1) This girl. Please understand that when it comes to girls and women, the #1 currency in which they deal is ATTENTION. For some girls, this develops into an unhealthy addiction--the sort that makes a girl want to play two guys against each other so she can feel super-wanted. This girl is addicted to attention. That means she has no real feelings for you OR this other guy. She just wants the feeling of approval that your presence AND your fighting will provide.

I'm not saying she's not nice and sweet and all that. I'm not even saying she's doing this thoughtfully or on purpose. But she's definitely doing this, and it's definitely not good for ANY of you--herself included.

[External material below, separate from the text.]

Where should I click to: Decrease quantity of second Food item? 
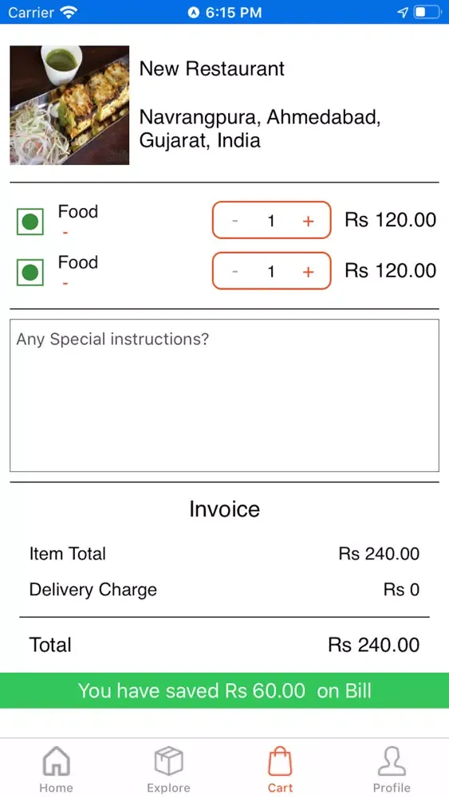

2) This guy. He's just as in-the-dark as you. And you see what that can do, if he's willing to use even the merest threat of physical violence to get his way. This situations will not end well for either of you, as the easiest way to drive a wedge between two guys is one girl (especially one with these problems).

This has also revealed that your friend believes, deep down, that he can push you around. Just remember that. Your friend thinks that, when it comes down to it, he can bully you into doing what he wants.

3) You. You are letting some major insecurities make you very easy to manipulate. I don't know you, or your story, but I do know a few fundamental truths that apply regardless of your specifics.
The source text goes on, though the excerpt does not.